Selected text:
__________________________________________________

The Volkswagen Jetta TDI Cup was a single-make racing series sanctioned by the Sports Car Club of America. The series was started in 2008 and was a sports car series that ran only in North America, the series quietly folded in 2011.

==Rules & prizes==
The series was open to only drivers between the ages of 16 and 26 who were citizens of the United States, Canada, and/or Mexico. The entry fee for drivers is $45,000. In addition to more than $50,000 in prize money at stake during the season, the series champion received Volkswagen factory career advancement support with a value up to $100,000.

==Vehicles==
The cars were 2009 Volkswagen Jettas that were modified by the factory for the series. Once completed, the cars were still about 70% stock with the other 30% made up of parts from the VW parts bin, one-off brackets and mounts, and race prepping from outside parties. The cars feature VW's DSG twin shaft, dual clutch automatic transmission and have height adjustable Sachs race suspension. Brakes were controlled by an ATE Racing ABS system and utilize Brembo 4 piston fixed calipers in front and Lucas 1 piston floating caliper disc brakes in the rear. The tires are racing slicks provided by Pirelli. The minimum race weight for the car with driver and equipment is 1370 kg. The safety equipment on each car included but was not limited to airbags, seat belts, roll cage, fire extinguishers, and an FIA rated racing seat.

__________________________________________________

Study material:

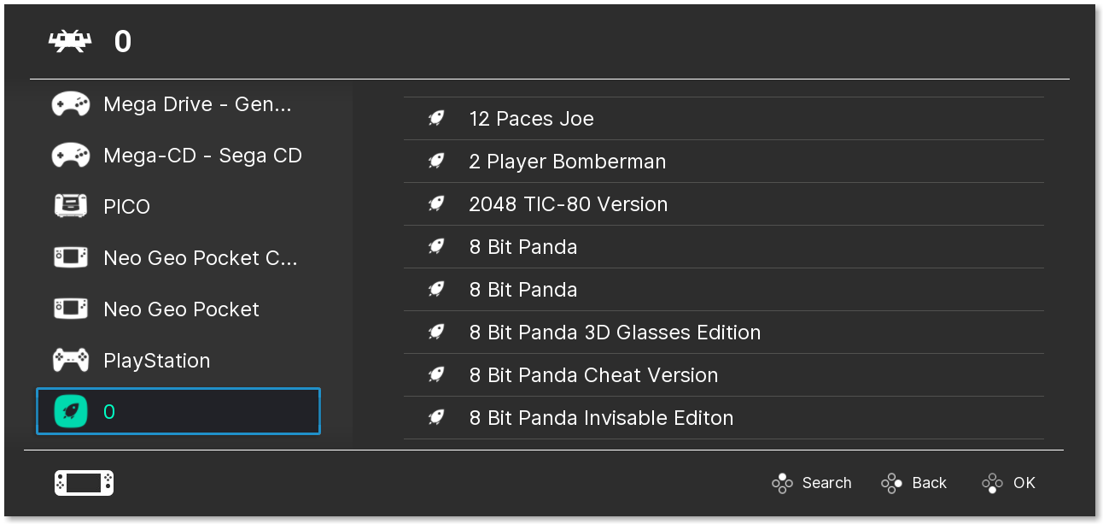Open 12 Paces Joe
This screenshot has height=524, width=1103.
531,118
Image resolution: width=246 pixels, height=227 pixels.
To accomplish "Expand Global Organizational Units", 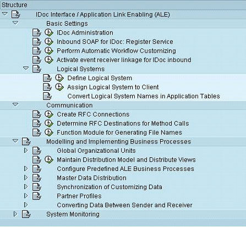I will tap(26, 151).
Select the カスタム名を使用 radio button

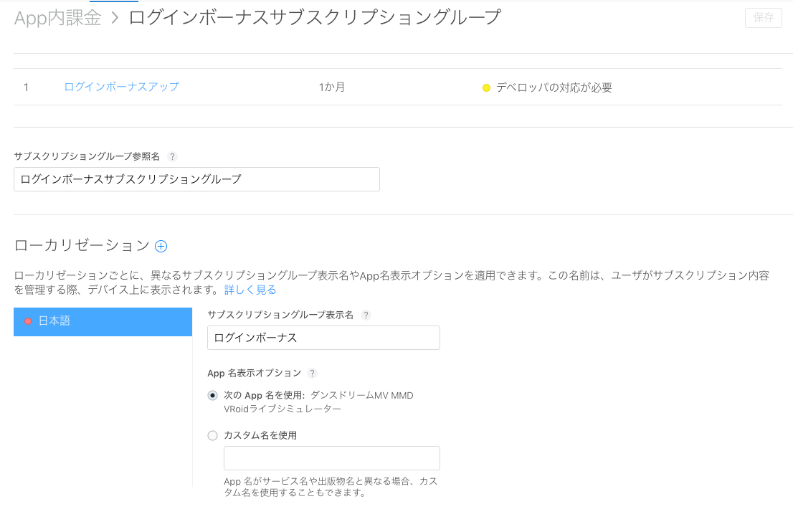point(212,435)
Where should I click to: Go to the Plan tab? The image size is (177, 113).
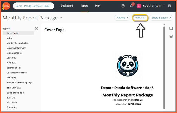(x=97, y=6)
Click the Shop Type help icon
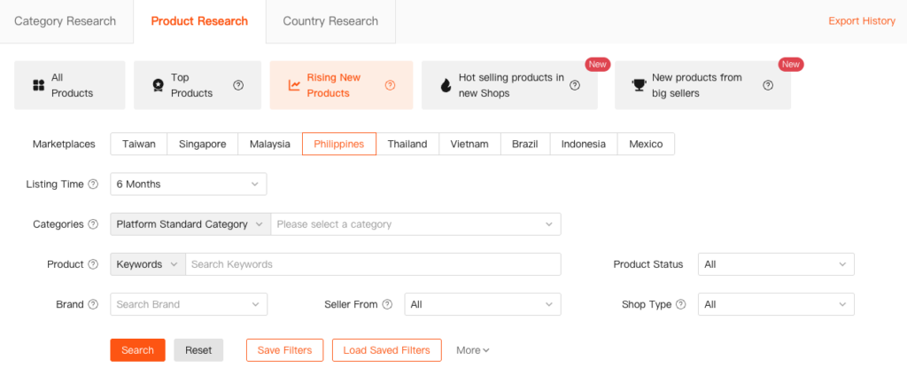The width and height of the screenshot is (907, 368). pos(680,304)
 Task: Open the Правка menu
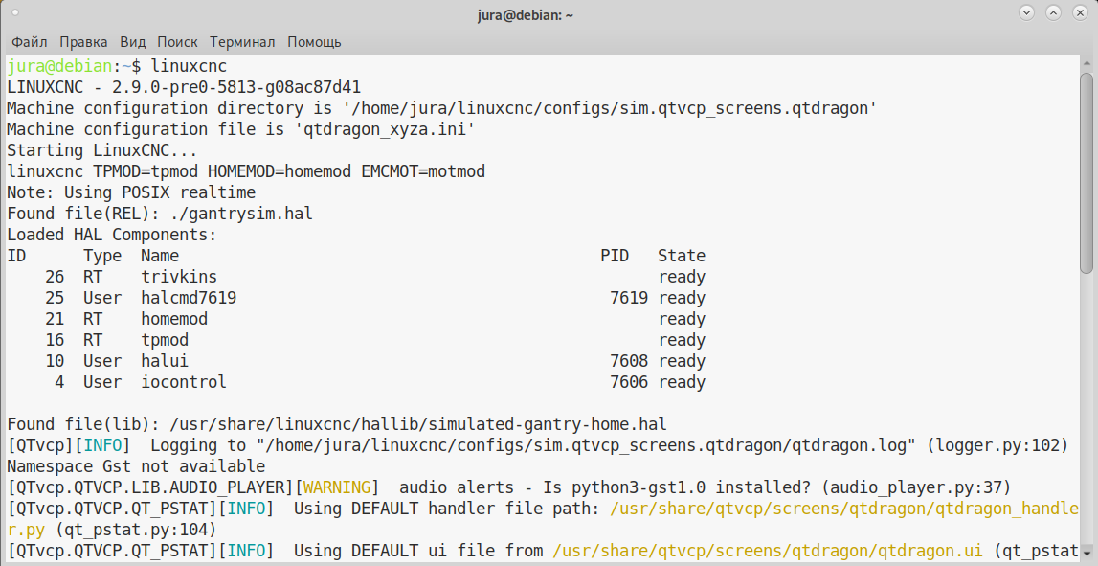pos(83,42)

__________________________________________________

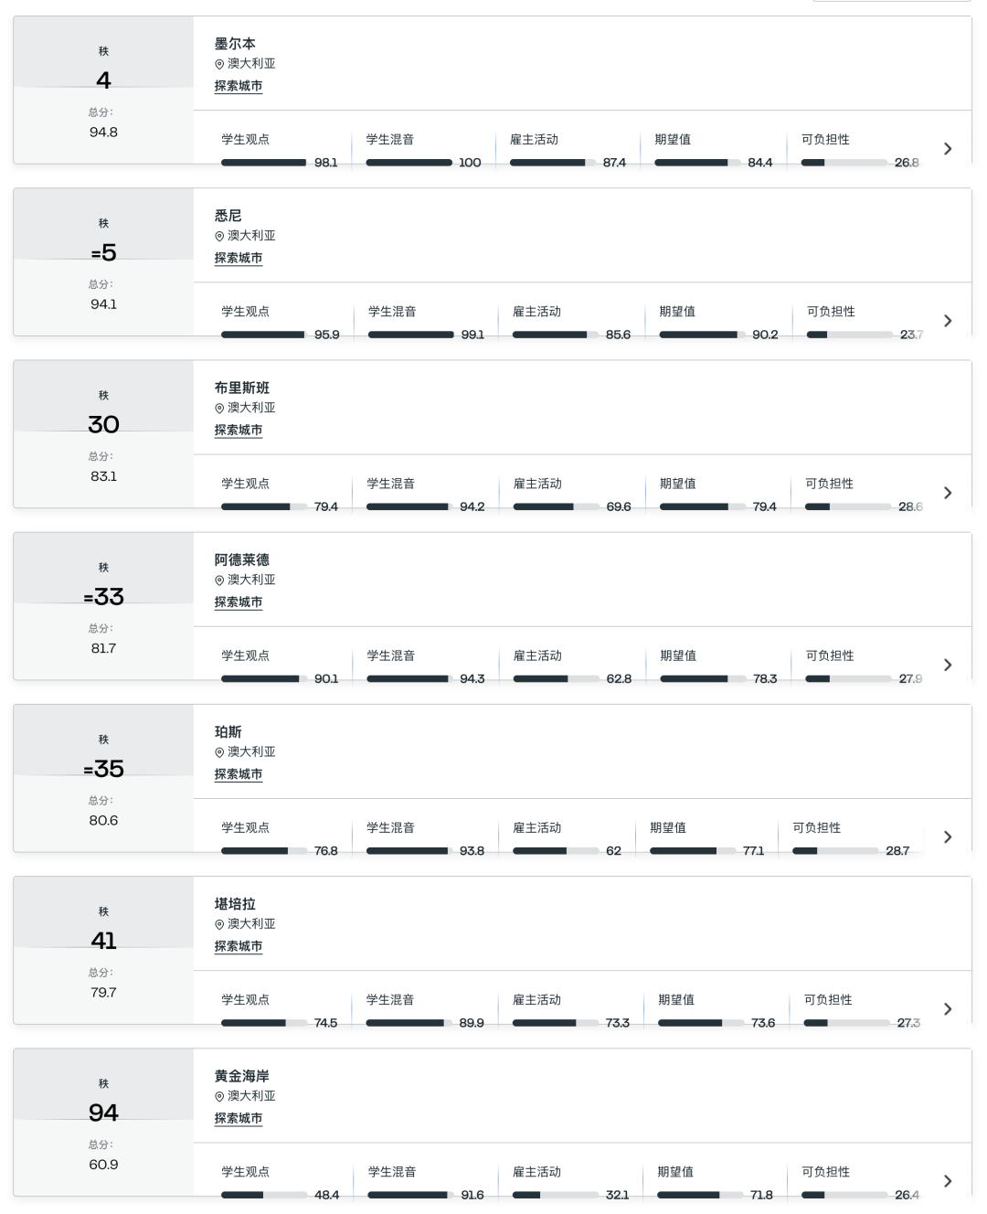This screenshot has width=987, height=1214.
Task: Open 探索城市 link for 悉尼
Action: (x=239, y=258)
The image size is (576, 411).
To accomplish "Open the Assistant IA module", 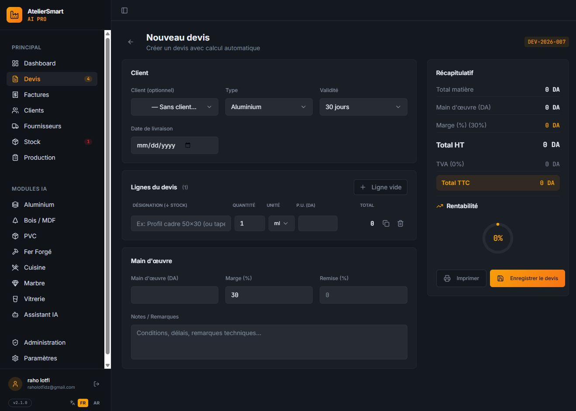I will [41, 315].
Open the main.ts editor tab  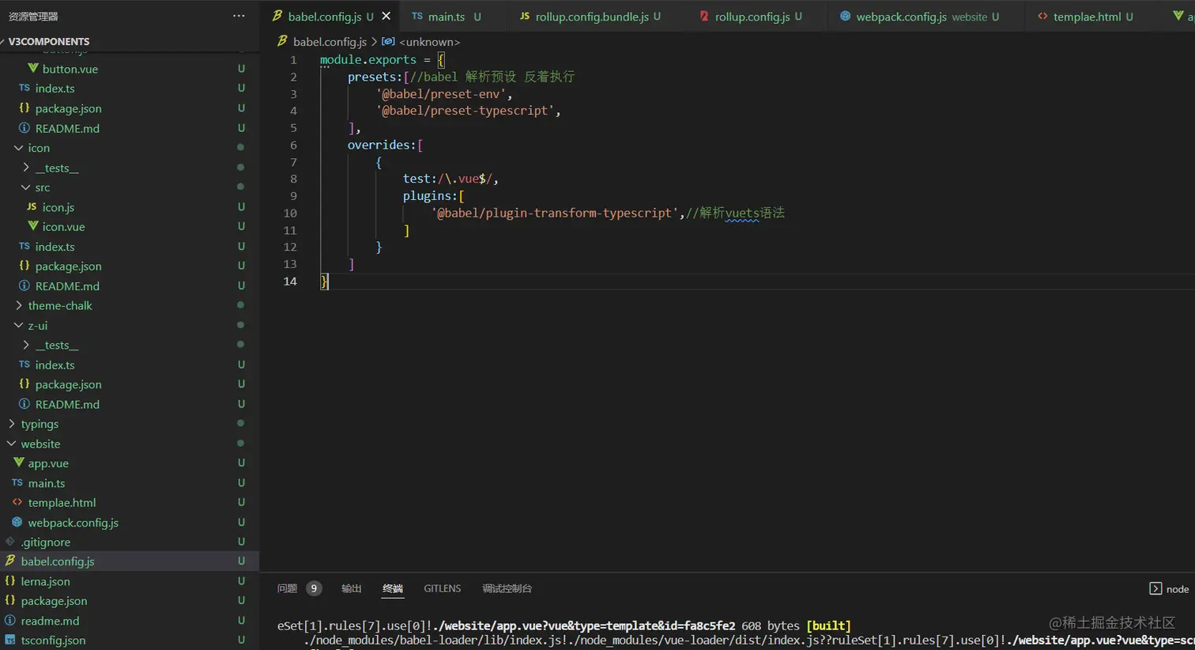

__________________________________________________

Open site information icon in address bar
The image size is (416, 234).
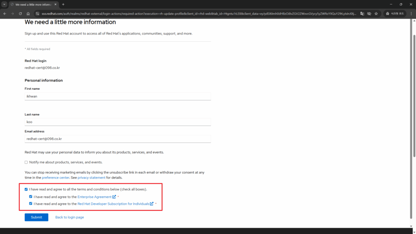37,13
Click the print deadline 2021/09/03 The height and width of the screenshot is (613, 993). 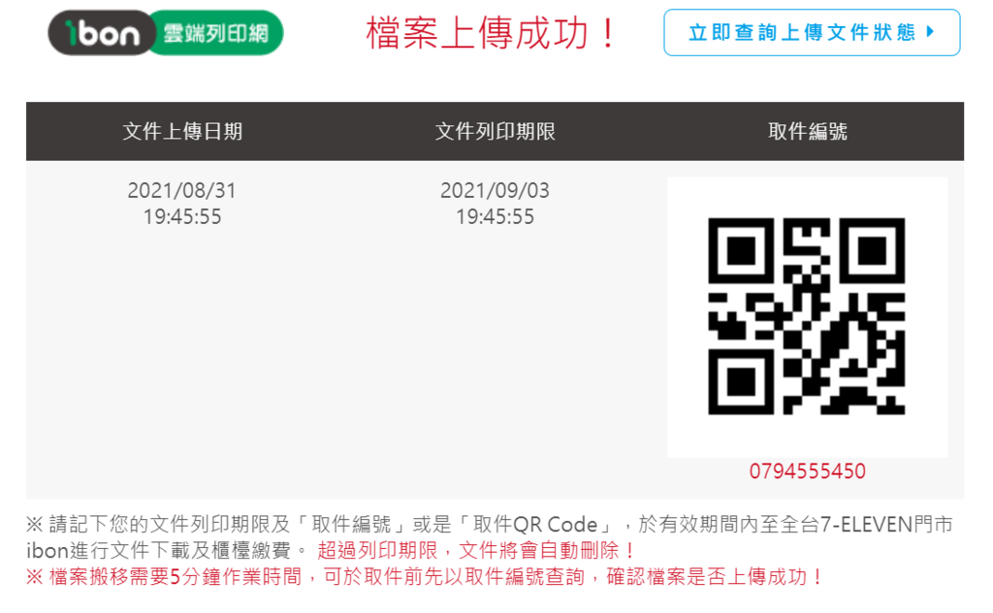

__________________________________________________

Task set:
1. In the passage on the Volkswagen Jetta TDI Cup, which company supplied the racing slicks?
2. Set down the stretch of the Volkswagen Jetta TDI Cup passage from "The Volkswagen Jetta" through "up to $100,000.", word for word.
3. Carry the passage on the Volkswagen Jetta TDI Cup further, starting after its last sentence.

Written answers:
1. Pirelli supplied the racing slicks.

2.
The Volkswagen Jetta TDI Cup was a single-make racing series sanctioned by the Sports Car Club of America. The series was started in 2008 and was a sports car series that ran only in North America, the series quietly folded in 2011.

==Rules & prizes==
The series was open to only drivers between the ages of 16 and 26 who were citizens of the United States, Canada, and/or Mexico. The entry fee for drivers is $45,000. In addition to more than $50,000 in prize money at stake during the season, the series champion received Volkswagen factory career advancement support with a value up to $100,000.

3.
===Engine===
- Configuration
  inline 4-cylinder 1968 cc TDI
- Head
  4 valves per cylinder, DOHC, compression ratio 18:1
- Fuel system
  Common-Rail Injection with 8 nozzle output, piezo elements, pressure up to 1850 bar
- Aspiration
  turbocharged, intercooled, water-cooled exhaust gas recirculation
- Engine management
  Bosch
- exhaust
  VW Catalyst and particulate filter
- Output
  125 kW @ 4200 rpm, 368 ft-lbs @ 1900 to 2500 rpm
- Data Acquisition
  memotec Messtechnik

==Points system==
The point system used was similar to other race series in that the most points are awarded to the first place finisher and points are reduced for subsequent finishing places. The Volkswagen Jetta TDI Cup is unique in that the points are halved for the first two races compared to the points for the rest of the season.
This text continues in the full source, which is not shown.